**DOCUMENT EXCERPT**
- - - - -
In summary, this is an excellent and ambitious study. The lack of impact on ESBL transmission in particular is disappointing, and may lead towards more frequent endogenous transmission for this group. The results do indicate screening and isolation did little to control MDRO transmission in units with improved hand hygiene combined with universal chlorhexidine. However, we need a ‘no screening and isolation’ vs. ‘screening and isolation’ cluster RCT before we ditch screening and isolation.

Article citation: Derde LP, Cooper BS, Goossens H et al. Interventions to reduce colonisation and transmission of antimicrobial-resistant bacteria in intensive care units: an interrupted time series study and cluster randomised trial. Lancet Infect Dis 2014; 14: 31-39.
- - - - -
**DATASET EXCERPTS**
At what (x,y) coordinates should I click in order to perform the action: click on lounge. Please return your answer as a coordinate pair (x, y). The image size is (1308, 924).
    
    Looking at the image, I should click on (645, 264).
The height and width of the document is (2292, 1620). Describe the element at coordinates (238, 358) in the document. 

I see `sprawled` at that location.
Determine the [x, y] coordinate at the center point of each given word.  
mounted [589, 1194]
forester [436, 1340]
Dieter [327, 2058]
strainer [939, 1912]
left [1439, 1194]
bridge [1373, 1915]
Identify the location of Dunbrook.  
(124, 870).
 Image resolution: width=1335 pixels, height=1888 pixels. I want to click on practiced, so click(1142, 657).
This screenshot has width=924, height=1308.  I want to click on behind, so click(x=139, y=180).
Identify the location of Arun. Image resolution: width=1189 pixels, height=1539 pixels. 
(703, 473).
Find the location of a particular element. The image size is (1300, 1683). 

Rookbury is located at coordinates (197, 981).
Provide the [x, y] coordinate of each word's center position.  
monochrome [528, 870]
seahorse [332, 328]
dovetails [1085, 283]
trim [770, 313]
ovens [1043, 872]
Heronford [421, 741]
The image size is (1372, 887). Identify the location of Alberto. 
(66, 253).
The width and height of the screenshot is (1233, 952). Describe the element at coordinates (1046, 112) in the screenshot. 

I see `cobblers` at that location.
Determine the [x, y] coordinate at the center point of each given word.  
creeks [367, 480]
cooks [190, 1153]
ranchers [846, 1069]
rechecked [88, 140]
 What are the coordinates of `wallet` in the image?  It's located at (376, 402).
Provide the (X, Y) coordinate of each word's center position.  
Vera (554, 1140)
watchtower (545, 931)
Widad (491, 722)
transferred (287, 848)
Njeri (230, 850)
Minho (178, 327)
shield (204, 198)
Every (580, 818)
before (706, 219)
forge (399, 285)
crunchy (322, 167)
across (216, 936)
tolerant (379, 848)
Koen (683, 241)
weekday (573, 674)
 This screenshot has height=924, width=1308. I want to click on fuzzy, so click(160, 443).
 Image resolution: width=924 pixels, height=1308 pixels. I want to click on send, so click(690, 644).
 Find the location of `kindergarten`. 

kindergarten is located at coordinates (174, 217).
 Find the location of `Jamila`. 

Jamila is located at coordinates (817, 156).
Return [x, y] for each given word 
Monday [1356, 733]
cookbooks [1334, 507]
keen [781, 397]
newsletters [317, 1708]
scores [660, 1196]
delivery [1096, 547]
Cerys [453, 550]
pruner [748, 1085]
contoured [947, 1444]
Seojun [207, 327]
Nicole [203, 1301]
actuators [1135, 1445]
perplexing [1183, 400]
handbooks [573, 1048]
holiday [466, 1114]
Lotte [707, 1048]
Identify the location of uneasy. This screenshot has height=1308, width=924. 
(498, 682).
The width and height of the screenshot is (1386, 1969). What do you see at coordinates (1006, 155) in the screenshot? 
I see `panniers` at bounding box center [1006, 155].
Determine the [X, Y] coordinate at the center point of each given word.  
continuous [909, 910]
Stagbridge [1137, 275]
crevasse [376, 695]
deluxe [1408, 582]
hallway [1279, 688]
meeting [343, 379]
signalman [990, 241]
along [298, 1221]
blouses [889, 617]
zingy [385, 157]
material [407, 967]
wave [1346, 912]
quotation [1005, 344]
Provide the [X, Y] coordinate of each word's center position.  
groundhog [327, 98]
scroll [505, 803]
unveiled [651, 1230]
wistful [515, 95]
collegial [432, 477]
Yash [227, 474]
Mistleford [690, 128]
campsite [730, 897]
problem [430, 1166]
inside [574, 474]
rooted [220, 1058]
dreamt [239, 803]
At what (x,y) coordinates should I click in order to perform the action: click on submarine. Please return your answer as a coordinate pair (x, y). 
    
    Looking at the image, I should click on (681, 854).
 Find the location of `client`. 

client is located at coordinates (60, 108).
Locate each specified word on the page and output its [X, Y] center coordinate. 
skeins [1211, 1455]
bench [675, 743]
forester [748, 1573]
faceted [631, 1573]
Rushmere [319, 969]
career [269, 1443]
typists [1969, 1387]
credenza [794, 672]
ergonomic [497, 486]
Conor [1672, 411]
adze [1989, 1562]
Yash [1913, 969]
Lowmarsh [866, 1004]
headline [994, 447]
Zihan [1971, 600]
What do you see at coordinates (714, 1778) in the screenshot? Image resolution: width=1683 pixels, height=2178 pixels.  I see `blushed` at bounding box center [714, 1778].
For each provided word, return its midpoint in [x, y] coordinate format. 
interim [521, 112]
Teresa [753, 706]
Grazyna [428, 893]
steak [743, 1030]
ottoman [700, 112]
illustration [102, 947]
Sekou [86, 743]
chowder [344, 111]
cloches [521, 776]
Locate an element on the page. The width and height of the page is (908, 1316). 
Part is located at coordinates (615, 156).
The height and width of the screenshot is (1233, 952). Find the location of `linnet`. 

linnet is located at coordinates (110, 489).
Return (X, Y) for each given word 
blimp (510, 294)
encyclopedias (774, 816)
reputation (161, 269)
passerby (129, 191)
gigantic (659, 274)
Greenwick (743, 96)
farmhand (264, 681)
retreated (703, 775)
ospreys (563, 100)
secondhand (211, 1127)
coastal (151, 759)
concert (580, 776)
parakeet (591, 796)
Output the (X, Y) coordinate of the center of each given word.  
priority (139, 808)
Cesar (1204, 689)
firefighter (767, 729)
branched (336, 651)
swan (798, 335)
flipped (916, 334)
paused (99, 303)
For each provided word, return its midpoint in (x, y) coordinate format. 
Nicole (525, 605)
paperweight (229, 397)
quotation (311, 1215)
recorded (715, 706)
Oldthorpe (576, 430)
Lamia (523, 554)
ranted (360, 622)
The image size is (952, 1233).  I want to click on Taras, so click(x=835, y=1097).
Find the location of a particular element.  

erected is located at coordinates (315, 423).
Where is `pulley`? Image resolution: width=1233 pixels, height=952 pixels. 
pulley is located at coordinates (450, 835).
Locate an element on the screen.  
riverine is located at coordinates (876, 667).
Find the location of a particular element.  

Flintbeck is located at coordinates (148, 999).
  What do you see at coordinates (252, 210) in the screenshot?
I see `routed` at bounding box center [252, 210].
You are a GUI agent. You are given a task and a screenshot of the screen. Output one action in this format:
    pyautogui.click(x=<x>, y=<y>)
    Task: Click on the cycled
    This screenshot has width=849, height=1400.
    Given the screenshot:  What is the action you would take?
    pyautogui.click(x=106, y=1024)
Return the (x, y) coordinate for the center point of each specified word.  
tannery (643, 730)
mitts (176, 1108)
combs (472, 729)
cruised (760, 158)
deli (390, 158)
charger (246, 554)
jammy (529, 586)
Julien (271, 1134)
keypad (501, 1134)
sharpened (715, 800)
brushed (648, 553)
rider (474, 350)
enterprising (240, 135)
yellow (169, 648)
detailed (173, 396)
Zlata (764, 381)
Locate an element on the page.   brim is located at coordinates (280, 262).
- - - - -
**TASKS TO CARRY OUT**
1 - Transcribe the portion of the ICU trial commentary that begins with the words "Article citation: Derde LP, Cooper" and ends with "2014; 14: 31-39.".
2 - List every author who is named individually in the citation at the end of the ICU trial commentary.
None of the lines is needed for this work.

**ANSWERS BY ITEM NUMBER**
1 -
Article citation: Derde LP, Cooper BS, Goossens H et al. Interventions to reduce colonisation and transmission of antimicrobial-resistant bacteria in intensive care units: an interrupted time series study and cluster randomised trial. Lancet Infect Dis 2014; 14: 31-39.

2 -
Derde LP
Cooper BS
Goossens H